## Task instructions:
Scan the listing below for the string "table" and copy each line where it turns up.

## Record extracts:
***
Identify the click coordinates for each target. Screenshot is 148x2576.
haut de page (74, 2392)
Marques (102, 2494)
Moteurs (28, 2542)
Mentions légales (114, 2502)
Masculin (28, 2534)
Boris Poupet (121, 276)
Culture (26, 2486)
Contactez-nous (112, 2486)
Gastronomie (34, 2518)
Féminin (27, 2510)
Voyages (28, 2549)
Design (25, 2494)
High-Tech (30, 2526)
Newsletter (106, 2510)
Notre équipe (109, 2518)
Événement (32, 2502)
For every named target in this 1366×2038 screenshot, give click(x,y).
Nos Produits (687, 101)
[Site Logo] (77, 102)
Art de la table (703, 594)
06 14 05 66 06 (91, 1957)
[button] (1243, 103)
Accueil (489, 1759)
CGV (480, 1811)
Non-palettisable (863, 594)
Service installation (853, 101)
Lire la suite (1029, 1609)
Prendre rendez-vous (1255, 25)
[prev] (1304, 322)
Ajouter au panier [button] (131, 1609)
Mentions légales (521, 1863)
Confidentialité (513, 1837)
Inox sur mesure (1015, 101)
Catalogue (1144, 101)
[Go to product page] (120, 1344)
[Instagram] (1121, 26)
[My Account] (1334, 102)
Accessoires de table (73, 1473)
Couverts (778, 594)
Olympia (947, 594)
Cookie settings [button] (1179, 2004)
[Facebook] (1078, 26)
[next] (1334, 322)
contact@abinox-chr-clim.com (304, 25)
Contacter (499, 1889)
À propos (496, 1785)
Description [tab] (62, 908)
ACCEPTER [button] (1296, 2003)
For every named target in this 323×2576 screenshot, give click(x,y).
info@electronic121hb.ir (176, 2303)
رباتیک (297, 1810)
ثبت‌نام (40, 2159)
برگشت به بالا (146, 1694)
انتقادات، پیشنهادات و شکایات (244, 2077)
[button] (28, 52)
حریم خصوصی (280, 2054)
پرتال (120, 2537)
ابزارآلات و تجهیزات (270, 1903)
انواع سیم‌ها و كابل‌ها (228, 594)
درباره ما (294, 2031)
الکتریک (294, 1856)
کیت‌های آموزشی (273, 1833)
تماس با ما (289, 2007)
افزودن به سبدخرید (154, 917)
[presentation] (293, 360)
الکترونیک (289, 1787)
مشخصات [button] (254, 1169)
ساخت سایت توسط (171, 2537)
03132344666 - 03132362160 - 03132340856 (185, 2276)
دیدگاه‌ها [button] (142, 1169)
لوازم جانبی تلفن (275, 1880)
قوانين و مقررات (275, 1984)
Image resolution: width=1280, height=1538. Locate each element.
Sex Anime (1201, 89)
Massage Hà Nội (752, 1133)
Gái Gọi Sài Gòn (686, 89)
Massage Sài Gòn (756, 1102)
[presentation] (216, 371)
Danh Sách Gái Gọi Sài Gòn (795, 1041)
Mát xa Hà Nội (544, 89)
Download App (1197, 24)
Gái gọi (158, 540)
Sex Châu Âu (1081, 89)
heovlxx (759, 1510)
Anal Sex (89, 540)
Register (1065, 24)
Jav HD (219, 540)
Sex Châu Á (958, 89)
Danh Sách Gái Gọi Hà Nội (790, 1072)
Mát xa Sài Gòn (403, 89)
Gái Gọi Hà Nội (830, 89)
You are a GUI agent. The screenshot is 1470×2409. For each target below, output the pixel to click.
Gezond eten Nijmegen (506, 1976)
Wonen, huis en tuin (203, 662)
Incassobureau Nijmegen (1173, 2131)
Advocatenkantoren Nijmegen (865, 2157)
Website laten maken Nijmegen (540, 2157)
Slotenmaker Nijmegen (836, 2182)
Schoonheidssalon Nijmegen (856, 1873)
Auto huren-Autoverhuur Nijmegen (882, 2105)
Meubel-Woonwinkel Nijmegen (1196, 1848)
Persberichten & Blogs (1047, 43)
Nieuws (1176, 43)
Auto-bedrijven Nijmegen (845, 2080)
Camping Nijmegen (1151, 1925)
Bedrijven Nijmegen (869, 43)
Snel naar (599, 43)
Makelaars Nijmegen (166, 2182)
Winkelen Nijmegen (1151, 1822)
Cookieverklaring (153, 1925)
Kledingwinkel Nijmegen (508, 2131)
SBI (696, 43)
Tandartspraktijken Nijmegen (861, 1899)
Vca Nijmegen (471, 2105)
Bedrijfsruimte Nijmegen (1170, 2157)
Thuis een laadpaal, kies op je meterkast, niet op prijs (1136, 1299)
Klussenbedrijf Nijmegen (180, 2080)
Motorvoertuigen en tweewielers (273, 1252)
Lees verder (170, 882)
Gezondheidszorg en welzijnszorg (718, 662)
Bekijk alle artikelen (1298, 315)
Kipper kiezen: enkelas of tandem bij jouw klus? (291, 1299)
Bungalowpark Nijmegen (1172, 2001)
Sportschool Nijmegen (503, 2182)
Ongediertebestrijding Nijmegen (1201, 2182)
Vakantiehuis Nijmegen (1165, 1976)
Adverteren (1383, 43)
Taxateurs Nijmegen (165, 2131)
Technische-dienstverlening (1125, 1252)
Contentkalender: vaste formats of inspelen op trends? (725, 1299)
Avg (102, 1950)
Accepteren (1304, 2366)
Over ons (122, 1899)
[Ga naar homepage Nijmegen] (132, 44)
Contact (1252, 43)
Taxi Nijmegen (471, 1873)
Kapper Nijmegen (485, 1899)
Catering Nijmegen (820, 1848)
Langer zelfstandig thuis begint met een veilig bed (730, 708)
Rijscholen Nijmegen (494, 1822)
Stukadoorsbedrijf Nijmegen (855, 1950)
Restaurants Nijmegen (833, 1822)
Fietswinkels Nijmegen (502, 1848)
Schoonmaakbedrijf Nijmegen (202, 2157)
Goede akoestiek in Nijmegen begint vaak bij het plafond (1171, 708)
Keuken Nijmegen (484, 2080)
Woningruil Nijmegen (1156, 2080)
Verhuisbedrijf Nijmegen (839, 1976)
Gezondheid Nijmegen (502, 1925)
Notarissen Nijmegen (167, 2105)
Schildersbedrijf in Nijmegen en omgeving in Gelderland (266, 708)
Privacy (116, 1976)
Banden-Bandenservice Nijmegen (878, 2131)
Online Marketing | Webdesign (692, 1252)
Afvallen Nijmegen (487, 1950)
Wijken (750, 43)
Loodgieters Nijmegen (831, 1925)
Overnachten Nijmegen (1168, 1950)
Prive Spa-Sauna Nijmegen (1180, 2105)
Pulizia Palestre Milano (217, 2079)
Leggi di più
***
## Result:
Art de la table (703, 594)
Accessoires de table (73, 1473)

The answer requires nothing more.